#### [Your assignment]
When a line below contains the word "agent", copy that line.
── Data shown
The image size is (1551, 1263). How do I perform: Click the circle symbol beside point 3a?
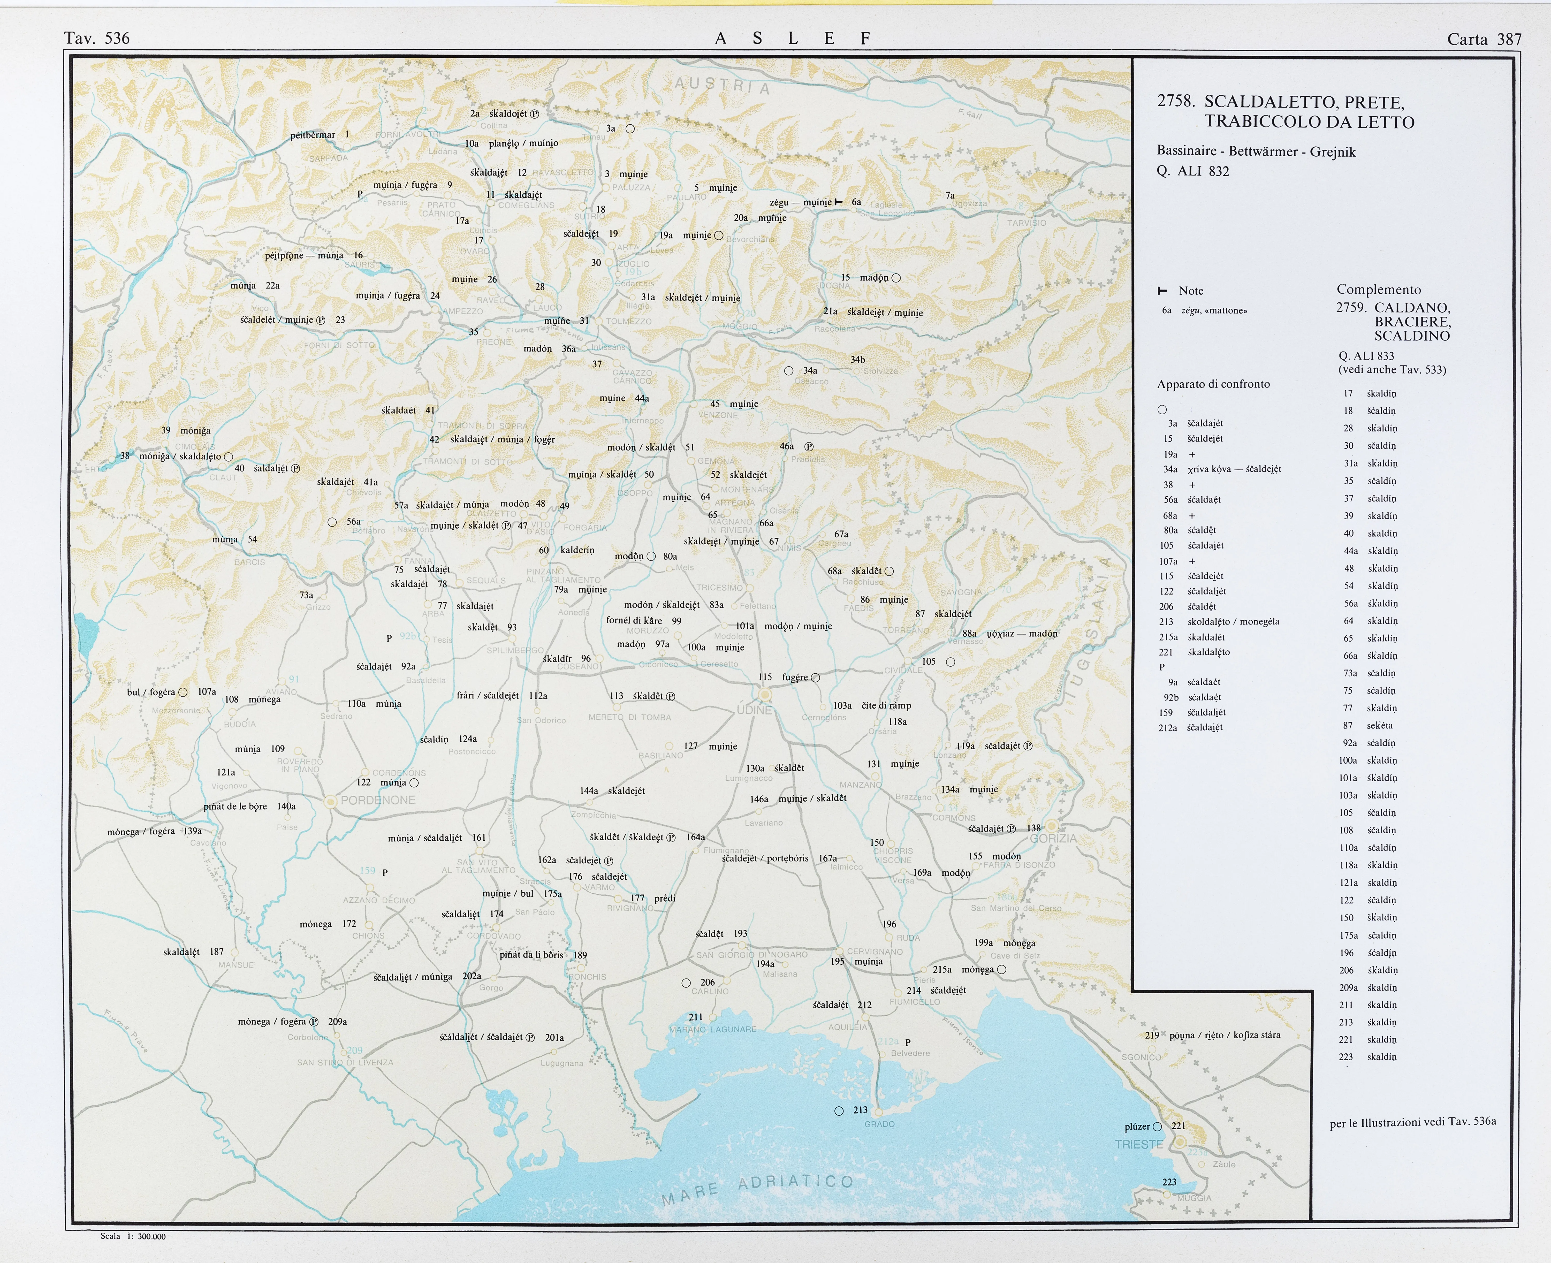[x=630, y=129]
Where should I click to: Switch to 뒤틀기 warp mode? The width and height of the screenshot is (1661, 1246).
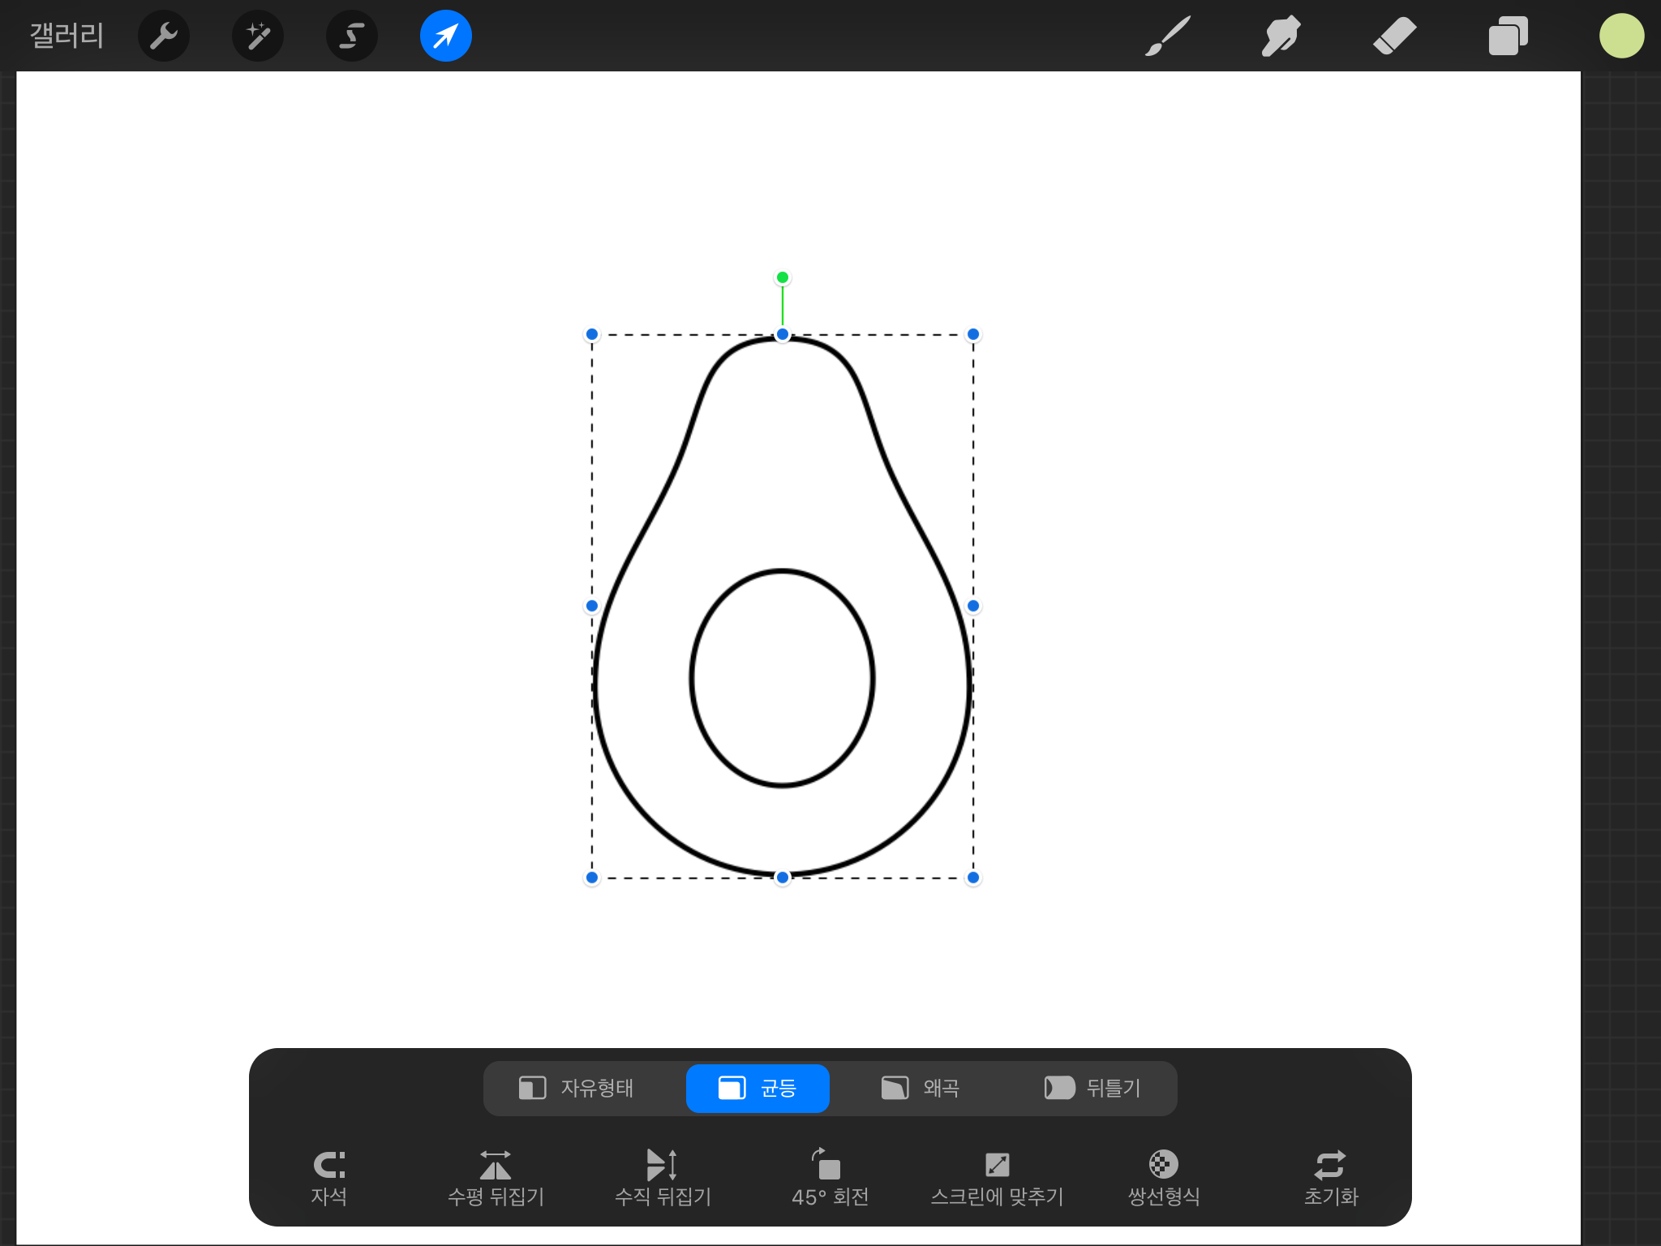pyautogui.click(x=1093, y=1088)
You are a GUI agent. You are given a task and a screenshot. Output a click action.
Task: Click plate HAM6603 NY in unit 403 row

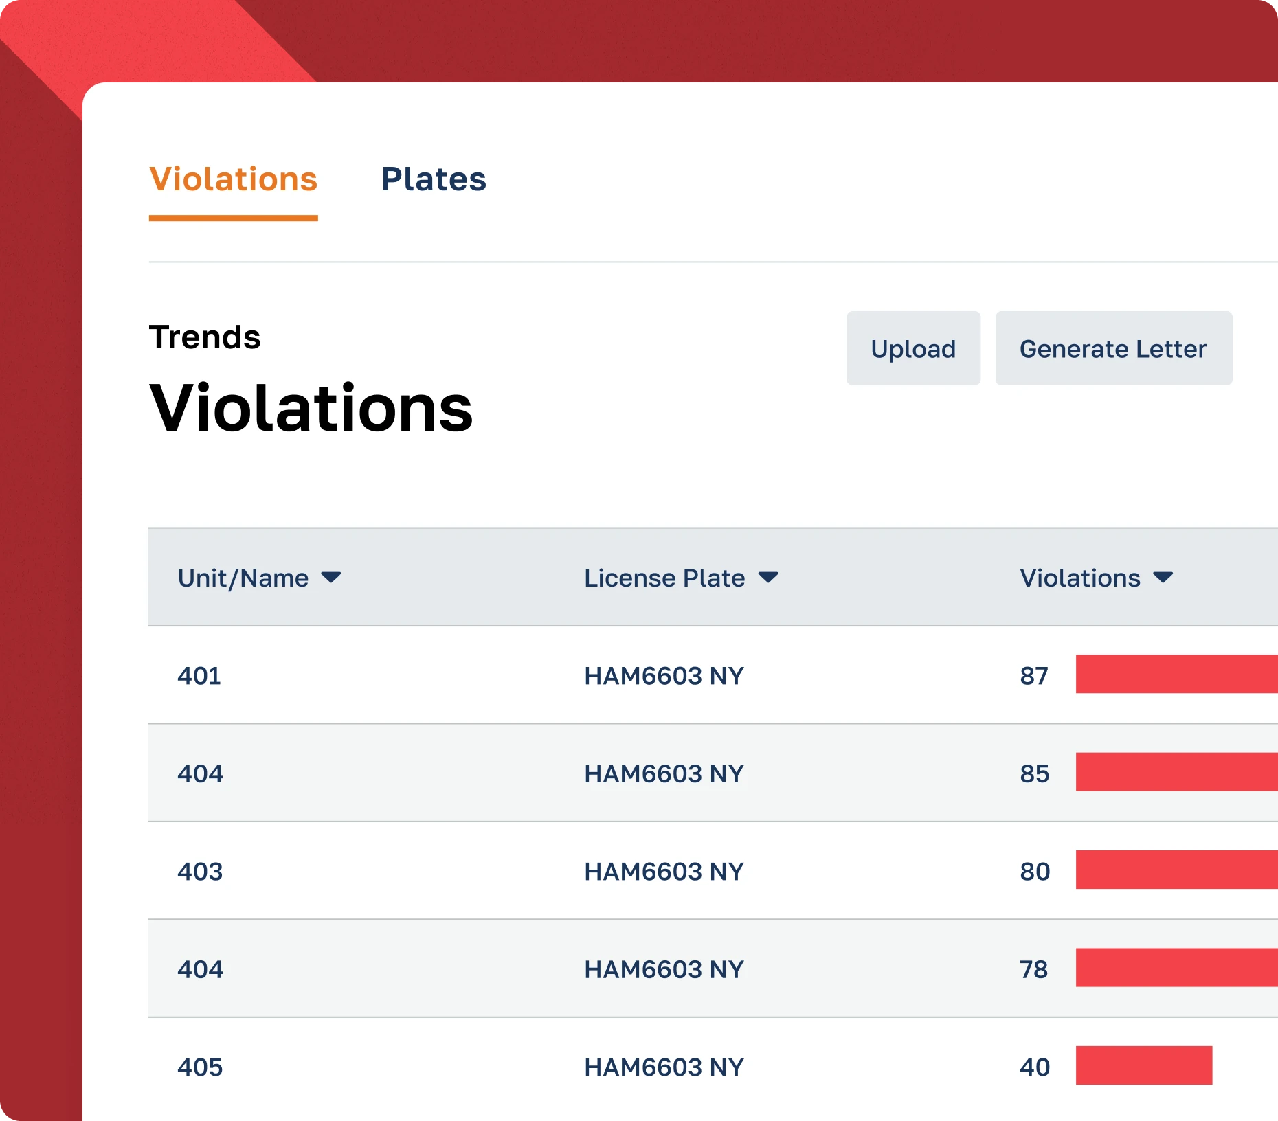coord(662,872)
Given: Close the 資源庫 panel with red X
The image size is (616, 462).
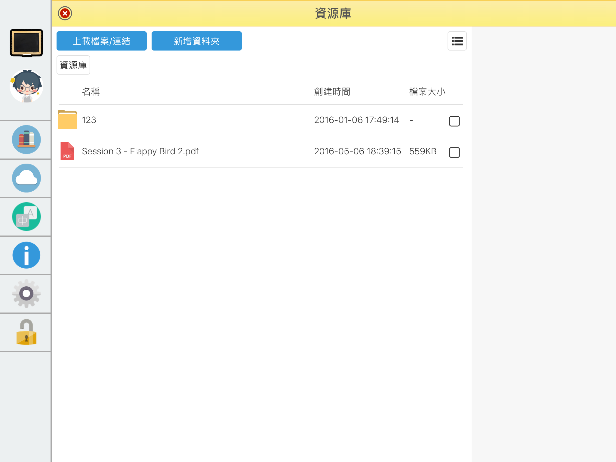Looking at the screenshot, I should [65, 13].
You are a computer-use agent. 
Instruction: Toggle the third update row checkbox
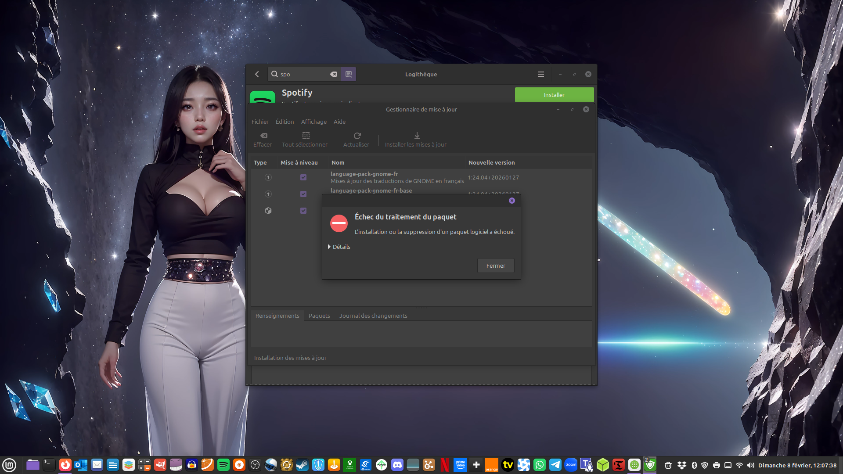pos(303,211)
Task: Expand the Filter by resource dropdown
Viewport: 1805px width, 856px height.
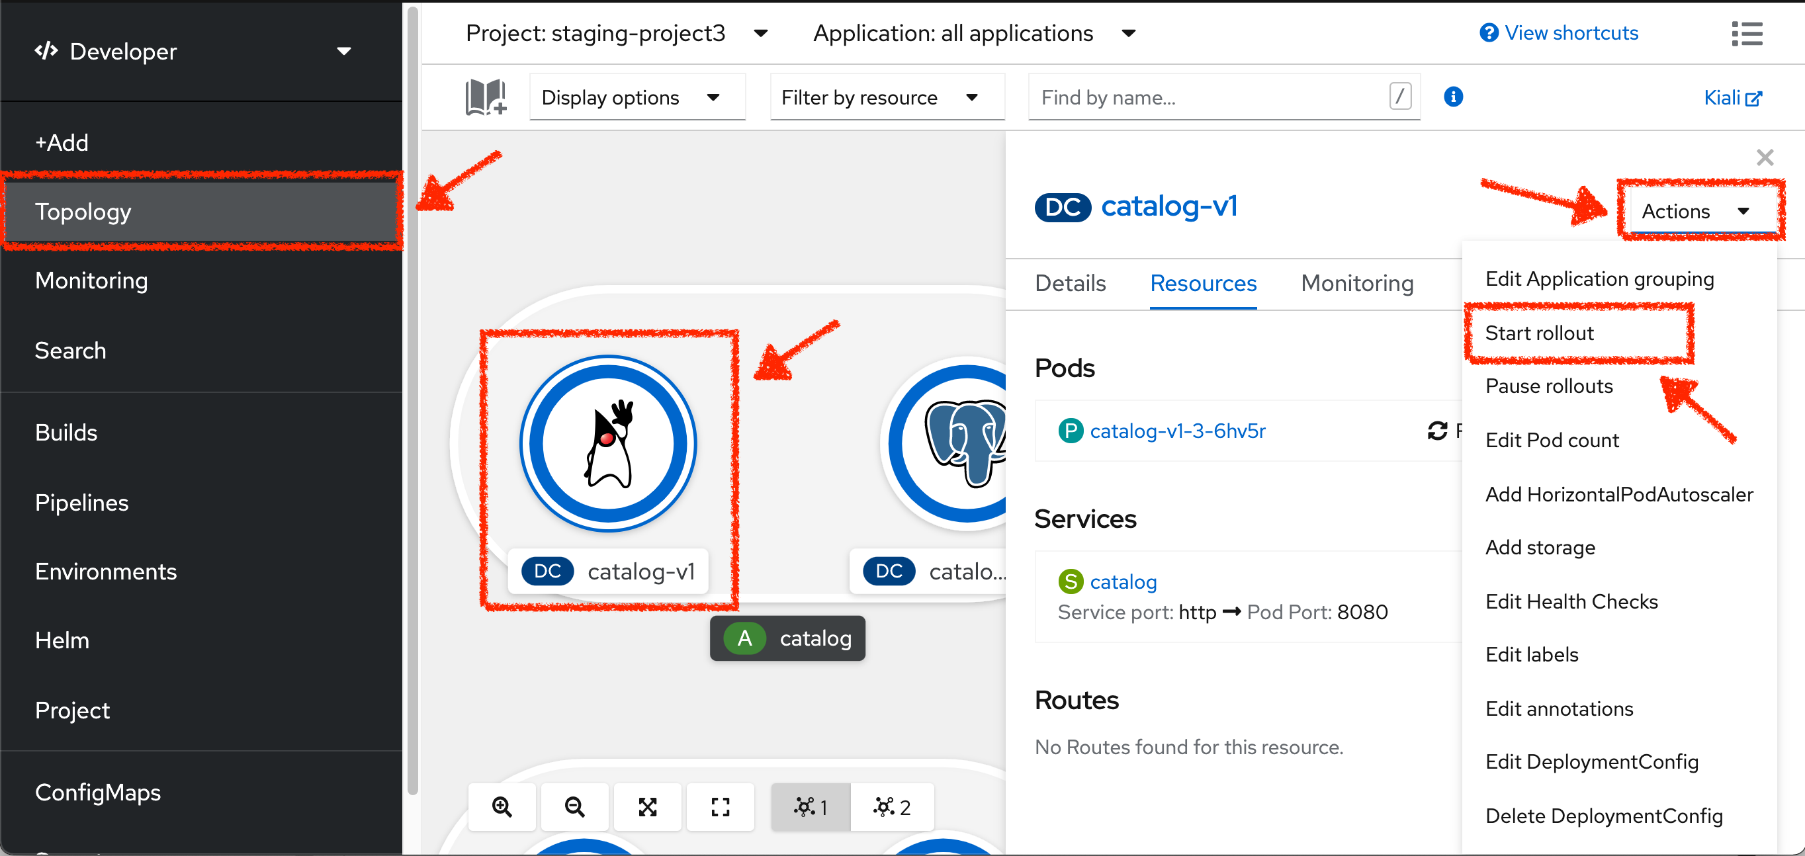Action: tap(886, 97)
────
#### [Exercise solution]
You are a GUI agent. You are given a task and a screenshot. Output a click action.
You are a computer-use agent. 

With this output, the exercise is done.